- Exercise goal:
In the listing below, find the line containing "The width and" and the line containing "The height and". Repeat exactly those two lines and every line between them, nothing more.

- Given data:
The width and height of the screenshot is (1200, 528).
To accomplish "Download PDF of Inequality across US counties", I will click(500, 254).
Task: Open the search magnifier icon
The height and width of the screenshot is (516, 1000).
* * *
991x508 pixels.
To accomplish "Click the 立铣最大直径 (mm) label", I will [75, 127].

- Answer to this problem:
The width and height of the screenshot is (1200, 528).
To accomplish "Download PDF of Inequality across US counties", I will click(500, 254).
Task: Open the search magnifier icon
The height and width of the screenshot is (516, 1000).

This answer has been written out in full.